TEXT SEGMENT ->
# Rocks for a vivarium



## MikeJ (Jul 30, 2009)

I used to have a tropical fish tank and now the kids are going for a beardies instead. When I had the tank I had some really nice rocks that I collected from a beach years ago. I still have them in the shed with the other tank stuff. Was wondering if there are any kinds of problems with using this in the vivarium for make "cave" or basking shelf. Any particular rock a problem? Any particular precautions to be taken?

Thanks


----------



## mikemike118 (Aug 15, 2009)

*should be safe*

Hi, Great idea you got, just be careful of the rocks due to the fact that there could be mites inside the rocks....so what i would do is just put the rocks in the bath/sink and fill with hot/boiling water and that should kill anything off, just dont use bleach or bleach-containing products


----------



## mikemike118 (Aug 15, 2009)

*or you could try....*

HI AGAIN, YOU CAN ALSO TRY ON THIS WEBSITE: MagNatural: Ledges : Lizard Planet!...they sell magnetic ledges for all differant types of exotics, (im even thinking buying some for my tarantulas) :lol2:, but dont worry, the magnets are extremely strong!:2thumb:


----------



## MikeJ (Jul 30, 2009)

Thanks. Its good to know. We boiled the rocks before they went in aquarium in a huge stock pot. Think we will do the same.


----------



## karlh (Jul 5, 2009)

*rocks*

boiling the rocks is a good idea, also giving them a real good scrub with a tooth or small brush. i know some people who even put cage furniture in a freezer!
stick to boiling them with a small amount cleaning solution, i use milton-a small amoutn though!.


----------



## dark desires (Aug 8, 2009)

I give them a good scrub before putting in my oven for a hour bit tricky with large items tho :lol2:
People who visit must think all i eat is rocks and stick :2thumb:


----------



## ex0tics (Jun 9, 2009)

clean with a low % bleach solution, rinse properly then bake and let cool.


----------

WRITTEN REQUEST 1 -> In the vivarium rocks thread, why does the first reply suggest soaking the beach rocks in hot or boiling water before use?

ROWS ->
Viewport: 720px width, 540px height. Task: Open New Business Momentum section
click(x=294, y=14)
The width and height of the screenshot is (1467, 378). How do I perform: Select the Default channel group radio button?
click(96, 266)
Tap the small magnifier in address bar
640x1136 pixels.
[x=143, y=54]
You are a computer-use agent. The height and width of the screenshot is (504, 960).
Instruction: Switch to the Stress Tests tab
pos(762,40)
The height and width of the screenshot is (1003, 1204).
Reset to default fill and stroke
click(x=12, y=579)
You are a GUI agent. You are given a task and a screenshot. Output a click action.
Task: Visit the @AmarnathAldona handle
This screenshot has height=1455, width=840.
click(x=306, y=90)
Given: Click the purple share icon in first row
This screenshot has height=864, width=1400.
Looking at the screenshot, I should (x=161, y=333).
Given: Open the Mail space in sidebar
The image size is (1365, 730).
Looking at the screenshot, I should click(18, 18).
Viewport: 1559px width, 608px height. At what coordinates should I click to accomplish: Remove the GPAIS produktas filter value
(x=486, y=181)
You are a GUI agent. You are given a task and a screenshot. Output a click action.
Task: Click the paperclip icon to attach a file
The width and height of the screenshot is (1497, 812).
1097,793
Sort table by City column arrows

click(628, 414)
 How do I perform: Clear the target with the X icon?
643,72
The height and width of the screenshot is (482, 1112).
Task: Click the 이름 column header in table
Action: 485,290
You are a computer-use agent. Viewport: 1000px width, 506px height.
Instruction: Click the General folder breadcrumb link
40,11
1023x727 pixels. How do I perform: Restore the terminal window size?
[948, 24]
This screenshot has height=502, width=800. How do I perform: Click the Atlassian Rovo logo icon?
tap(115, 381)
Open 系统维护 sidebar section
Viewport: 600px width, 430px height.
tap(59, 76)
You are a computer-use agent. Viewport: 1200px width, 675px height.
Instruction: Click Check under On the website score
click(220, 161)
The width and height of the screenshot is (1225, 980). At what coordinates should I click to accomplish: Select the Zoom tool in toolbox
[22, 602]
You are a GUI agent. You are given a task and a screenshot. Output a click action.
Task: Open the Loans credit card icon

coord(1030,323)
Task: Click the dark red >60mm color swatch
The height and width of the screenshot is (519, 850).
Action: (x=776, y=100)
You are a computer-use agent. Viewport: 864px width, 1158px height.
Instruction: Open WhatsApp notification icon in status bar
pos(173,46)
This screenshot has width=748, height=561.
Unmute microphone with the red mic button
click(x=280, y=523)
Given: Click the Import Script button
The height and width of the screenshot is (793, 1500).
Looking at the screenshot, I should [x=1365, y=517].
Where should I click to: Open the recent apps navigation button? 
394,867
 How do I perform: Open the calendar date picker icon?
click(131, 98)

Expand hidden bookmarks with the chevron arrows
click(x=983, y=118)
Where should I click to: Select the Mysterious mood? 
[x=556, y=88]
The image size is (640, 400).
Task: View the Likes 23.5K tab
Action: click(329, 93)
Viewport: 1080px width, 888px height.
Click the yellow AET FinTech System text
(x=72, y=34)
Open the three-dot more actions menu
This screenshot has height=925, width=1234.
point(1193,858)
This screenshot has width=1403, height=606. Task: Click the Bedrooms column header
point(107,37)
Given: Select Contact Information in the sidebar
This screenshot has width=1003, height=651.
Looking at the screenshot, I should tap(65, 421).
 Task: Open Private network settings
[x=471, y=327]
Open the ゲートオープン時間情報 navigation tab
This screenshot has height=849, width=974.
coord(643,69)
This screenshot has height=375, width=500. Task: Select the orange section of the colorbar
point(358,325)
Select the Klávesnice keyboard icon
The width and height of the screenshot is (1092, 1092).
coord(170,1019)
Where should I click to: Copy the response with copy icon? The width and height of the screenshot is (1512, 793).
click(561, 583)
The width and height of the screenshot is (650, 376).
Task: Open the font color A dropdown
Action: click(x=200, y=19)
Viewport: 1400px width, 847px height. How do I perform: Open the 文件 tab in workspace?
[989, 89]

WRITTEN REQUEST 2 -> In the entries, rewrite the lines beginning with the line that contains "Viewport: 1559px width, 608px" and continuing through the line that contains "tap(59, 76)", substituting "How can I do" for "How do I perform" and keeping everything else identical.

RESPONSE 1 -> The reply warns that mites could be living inside the rocks. Soaking them in hot or boiling water in a bath or sink should kill anything off.

RESPONSE 2 ->
Viewport: 1559px width, 608px height. At what coordinates should I click to accomplish: Remove the GPAIS produktas filter value
(x=486, y=181)
You are a GUI agent. You are given a task and a screenshot. Output a click action.
Task: Click the paperclip icon to attach a file
The width and height of the screenshot is (1497, 812).
1097,793
Sort table by City column arrows

click(628, 414)
 How can I do: Clear the target with the X icon?
643,72
The height and width of the screenshot is (482, 1112).
Task: Click the 이름 column header in table
Action: 485,290
You are a computer-use agent. Viewport: 1000px width, 506px height.
Instruction: Click the General folder breadcrumb link
40,11
1023x727 pixels. How can I do: Restore the terminal window size?
[948, 24]
This screenshot has height=502, width=800. How can I do: Click the Atlassian Rovo logo icon?
tap(115, 381)
Open 系统维护 sidebar section
Viewport: 600px width, 430px height.
tap(59, 76)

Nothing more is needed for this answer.